Люциан
Я не должен был приближаться к этому месту. Вместо этого должен был быть занят в городе, сосредоточив свое внимание на достойных делах Морелли. И все же, «должен» имело все меньше и меньше значения рядом с этой глупой маленькой сучкой, с которой я играл.
У меня во рту все еще ощущался приятный металлический привкус ее крови, пока я вел ее по коридору и дальше, прямо в маленькую гостиную. Я знал, что она была поражена этой дырой в моем портфолио. Это вызвало у меня отвратительное сожаление о том, что привел ее сюда, будто ее глаза каким-то образом заглядывали в меня. Мне следовало довольствоваться кратким напряженным пребыванием в центре города. Должен, должен, черт возьми, должен.
Я включил только лампу, осветив комнату ровно настолько, чтобы придать ей приятный золотистый блеск.
— Раздевайся, — сказал я ей, и она повернулась ко мне лицом, устремив на меня свой очаровательный взгляд.

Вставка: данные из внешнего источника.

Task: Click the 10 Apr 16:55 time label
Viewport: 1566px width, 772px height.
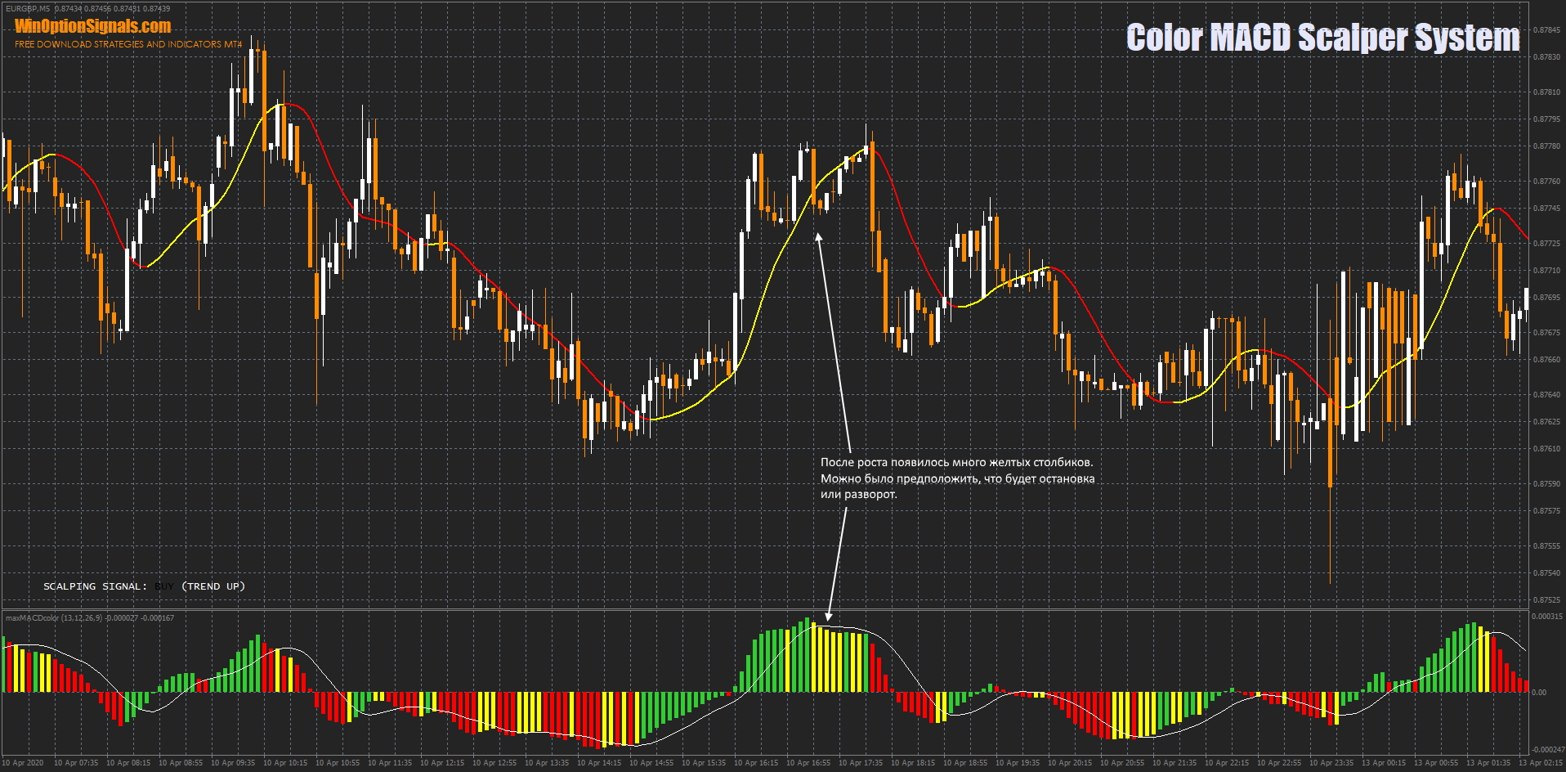Action: (808, 763)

На этот раз она даже не пыталась спорить. Просто спустила с плеч бретельки платья, плотно сжав губы, пытаясь взглядом сказать «да пошел ты». Ей не удалось скрыть правду, хотя все ее тело говорило неправду. Она была напугана. Действительно чертовски напугана.
У меня потекли слюнки при мысли о том, как бешено колотится ее сердце и трепещет от волнения живот.
Я хотел почувствовать ее учащенное и горячее дыхание, при нашей игре, но сдержался, стоически и твердо скрестив руки на груди.
— Разденься для меня, — повторил я ей.
Она позволила платью соскользнуть вниз, показывая свой лифчик, совершенный в своей белой кружевной прелести. Ее бедра не оказывают сопротивления, позволяя ткани соскользнуть прямо по ногам на пол. Белые трусики. Прелестные маленькие белые трусики.
Господи Иисусе, я собирался насладиться ими.
Она уже потянулась к застежке лифчика, когда я рявкнул «нет».
Она вздрогнула и замерла, широко раскрыв глаза.
— Пока нет, — прорычал я. — Стой смирно, как хорошая девочка.
Она стояла неподвижно, но выражение ее лица совсем не походило на выражение хорошей девочки. В ней была ненависть, смешанная со страхом. Страх и желание. Она хотела меня, но ненавидела это. Точно так же, как я хотел ее, но ненавидел ее также сильно.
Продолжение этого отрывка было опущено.